Power system given. For the assignment of the correction matrix M, there are two possibilities:

A correction vector M is assigned to a configuration vector x, which was determined in the pose gDK (x), which was determined by using the

 Control function was approached on x (where usually applies: gDK (x) + DK (x)). This is the case, for example, if the correction matrix is determined on the basis of a model of the ideal kinematics.

A correction vector M is assigned to a configuration vector x, which was determined in the pose DK (x). This is the case, for example, if the correction matrix is determined on the basis of a model in which the corrected activation function (without consideration of exogenous pose errors) is already being applied.

A drive function that has both error effects, i. Design tolerances and external influences and / or impacts, considered, obtained by

Successive execution of the corrected drive function and the compensation of the acting force magnitude system.

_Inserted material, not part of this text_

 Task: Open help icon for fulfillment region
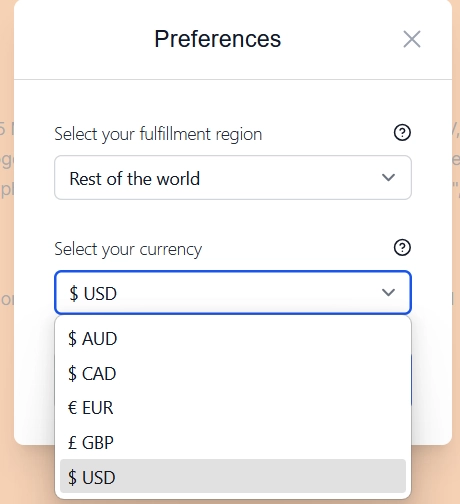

In special cases, e.g. if the transformation function for calibration and the correction function is a vector addition, then the order of execution of calibrated activation function and compensation of the acting force quantity system does not matter.

2. Determination of a local correction matrix for the compensation of thermoelastic deformations

Reduces the influence of thermoelastic deformation on the linear

Extension of the hinge rods of a hexapod, ie on "leg length changes", the temperature compensation by correction vectors in the configuration space is easy to obtain.This case is trivial and will not be considered further. In the following, general kinematics are assumed to be based on the use of finite element software. First, the corrections in the configuration space are determined for each element of the pose sample set in the form of a DOFxDOF correction matrix T (diagonal matrix). The vector of the corrective leg length change in these poses is obtained by multiplying this matrix by the temperature-induced difference that has occurred

(Temperature drift).

The correction matrices of the sample set are then analyzed by interpolation,

Extrapolation or approximation extended to the entire configuration space.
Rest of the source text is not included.